#### AVAILABLE RECORDS:
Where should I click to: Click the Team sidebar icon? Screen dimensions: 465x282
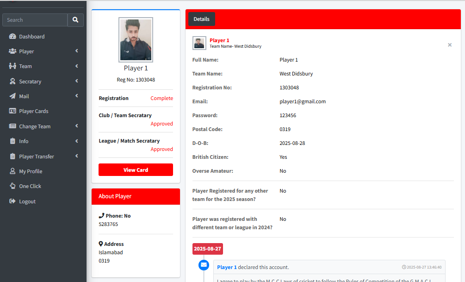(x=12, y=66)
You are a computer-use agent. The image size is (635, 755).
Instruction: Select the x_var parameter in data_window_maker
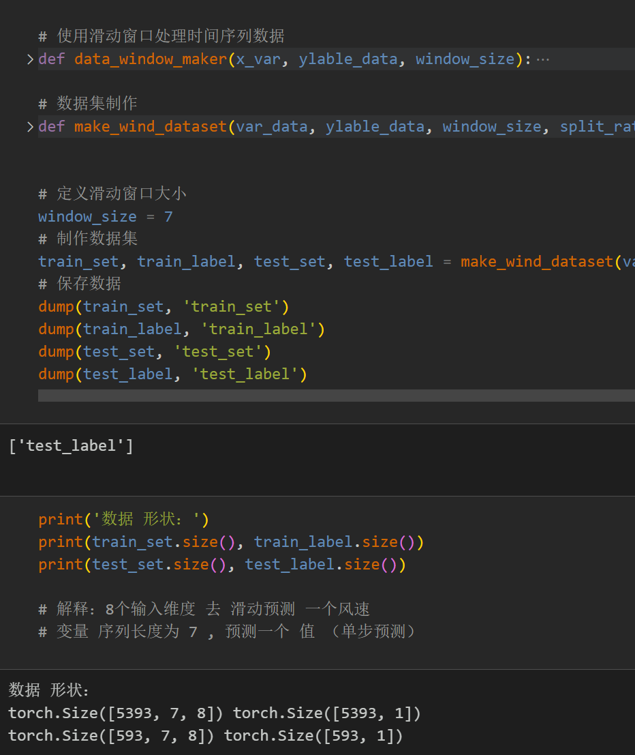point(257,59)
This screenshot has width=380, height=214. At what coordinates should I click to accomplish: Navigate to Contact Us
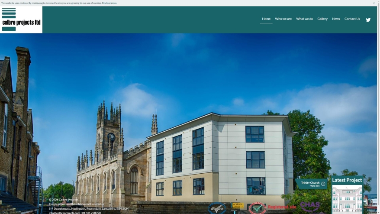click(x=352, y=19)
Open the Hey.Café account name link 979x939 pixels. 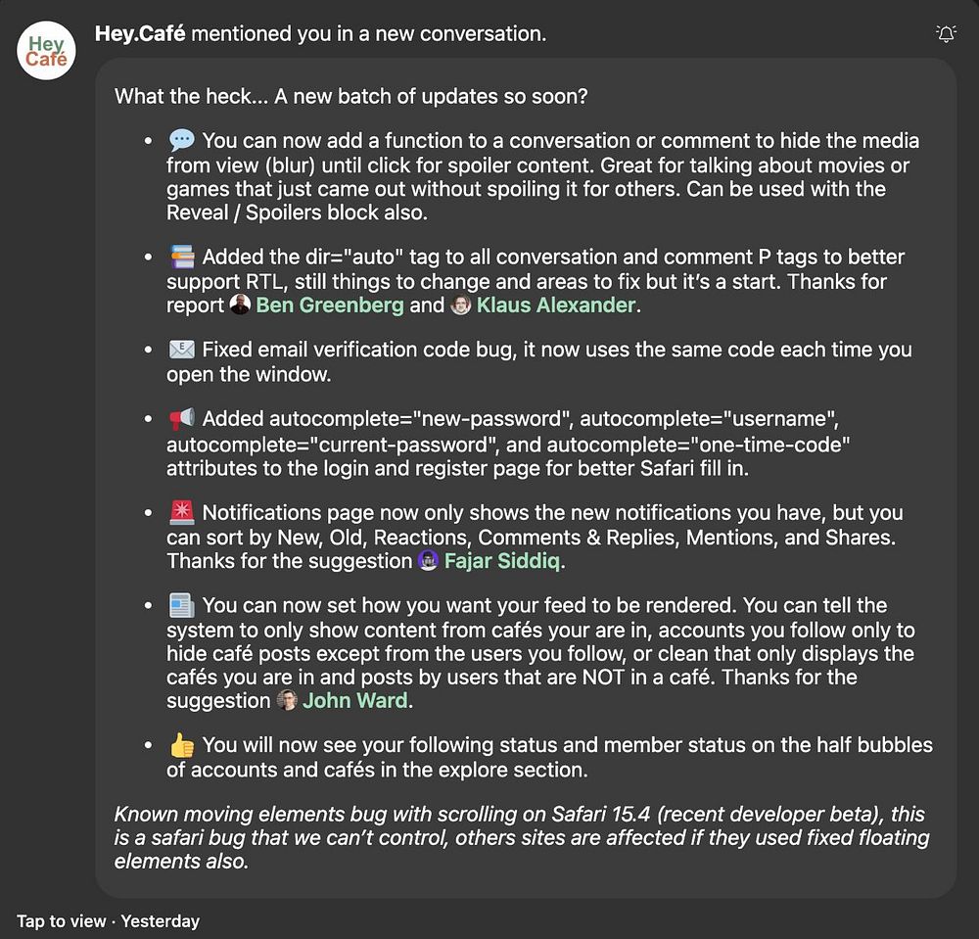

#### TASK TO CARRY OUT:
If an entry holds an image, omit that image and print the remainder exactly as it stands.

#### REPLY:
Where should I click to: Click the Team sidebar icon? Screen dimensions: 465x282
(x=12, y=66)
You are a computer-use agent. The image size is (635, 755).
Instruction: Select the x_var parameter in data_window_maker
point(257,59)
This screenshot has width=380, height=214. At what coordinates should I click to accomplish: Navigate to Contact Us
click(x=352, y=19)
Open the Hey.Café account name link 979x939 pixels. 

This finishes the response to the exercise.